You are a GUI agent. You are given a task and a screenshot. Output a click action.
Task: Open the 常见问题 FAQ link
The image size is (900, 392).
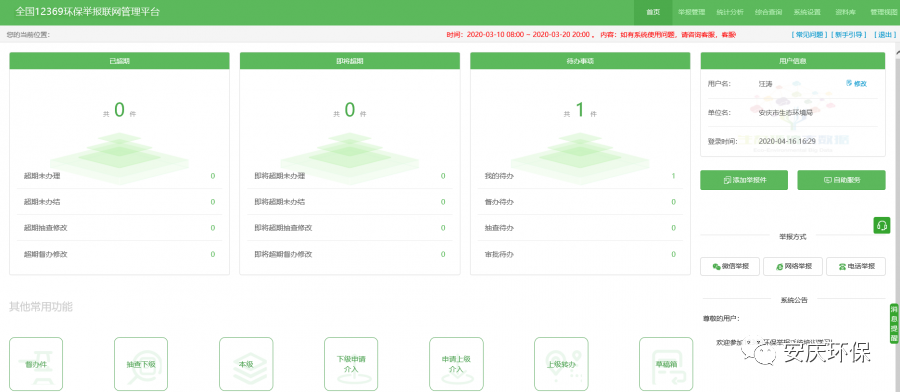coord(809,34)
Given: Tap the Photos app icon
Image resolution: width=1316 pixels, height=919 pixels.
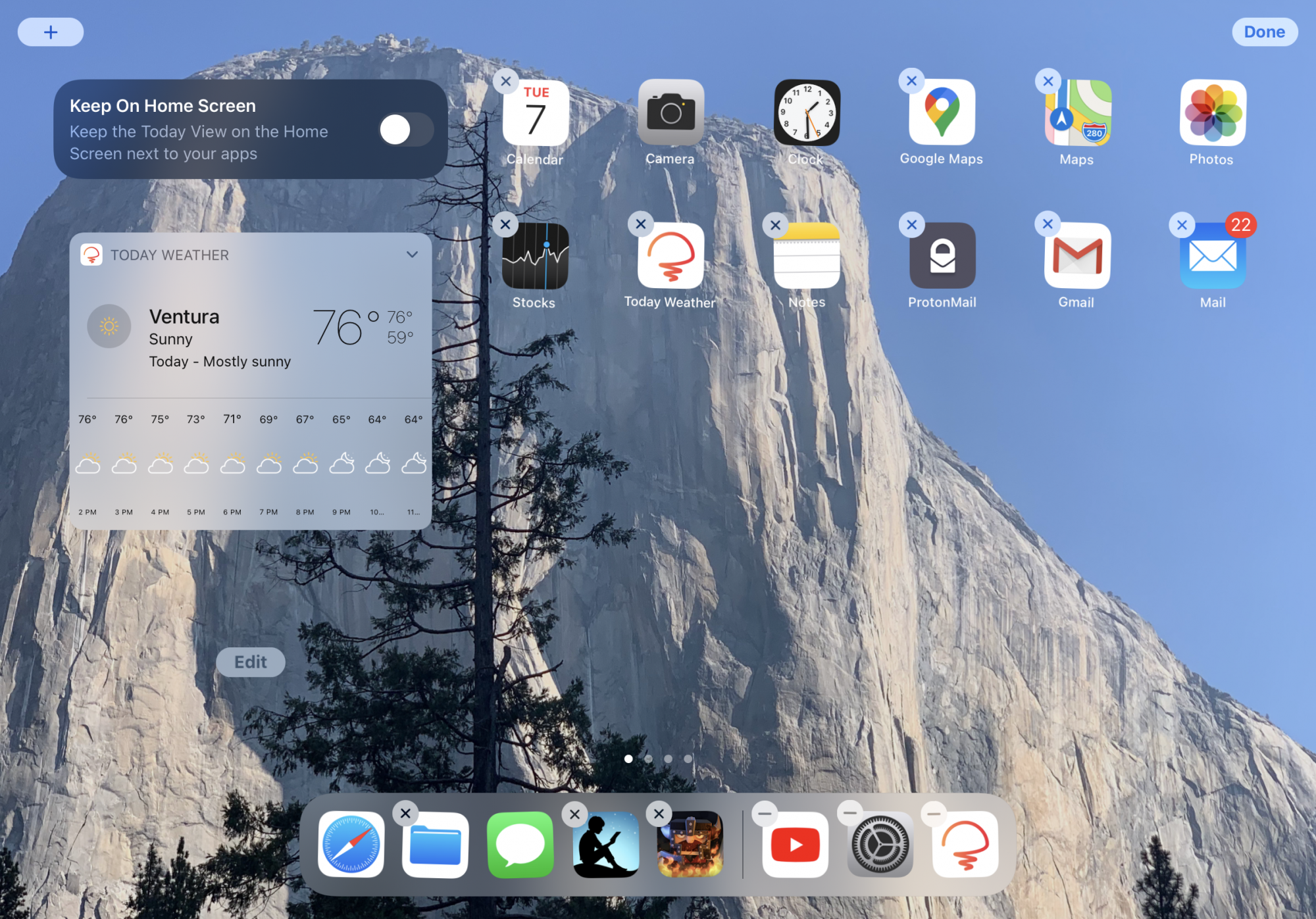Looking at the screenshot, I should [1212, 112].
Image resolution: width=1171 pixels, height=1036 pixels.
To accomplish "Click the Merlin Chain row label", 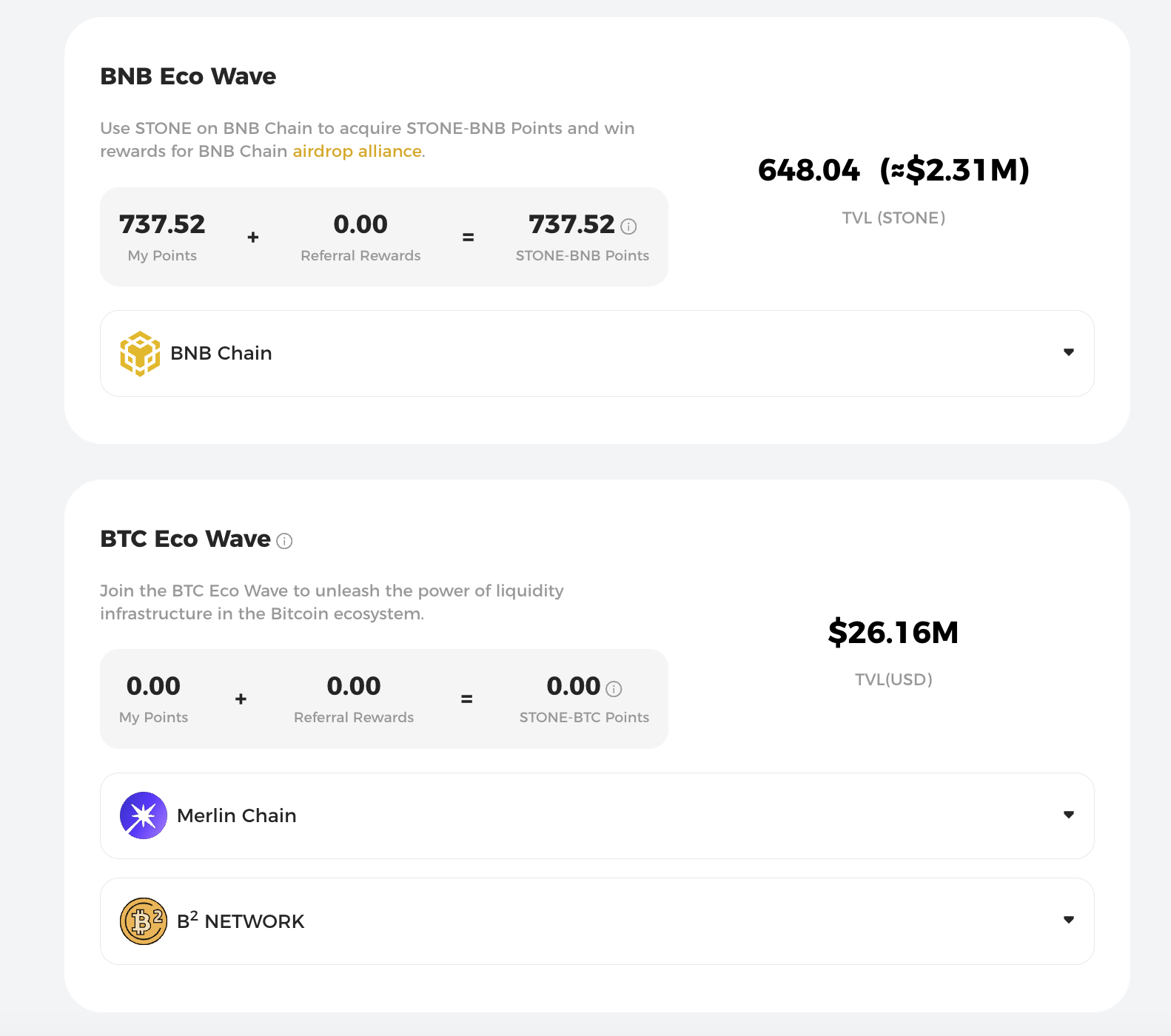I will pyautogui.click(x=237, y=815).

**Objective**.
Arrange the rows as a Markdown table, from the first line of the rows through the line with "Looking at the", both included. Use the columns Row and Line, skip blank lines, and leave the pictures out of the table.

**Correct answer**.
| Row | Line |
|---|---|
| 1 | You are a GUI agent. You are given a task and a screenshot. Output a click action. |
| 2 | Task: Open the 常见问题 FAQ link |
| 3 | The image size is (900, 392). |
| 4 | coord(809,34) |
| 5 | Given: Tap the Photos app icon |
| 6 | Image resolution: width=1316 pixels, height=919 pixels. |
| 7 | Looking at the screenshot, I should [1212, 112]. |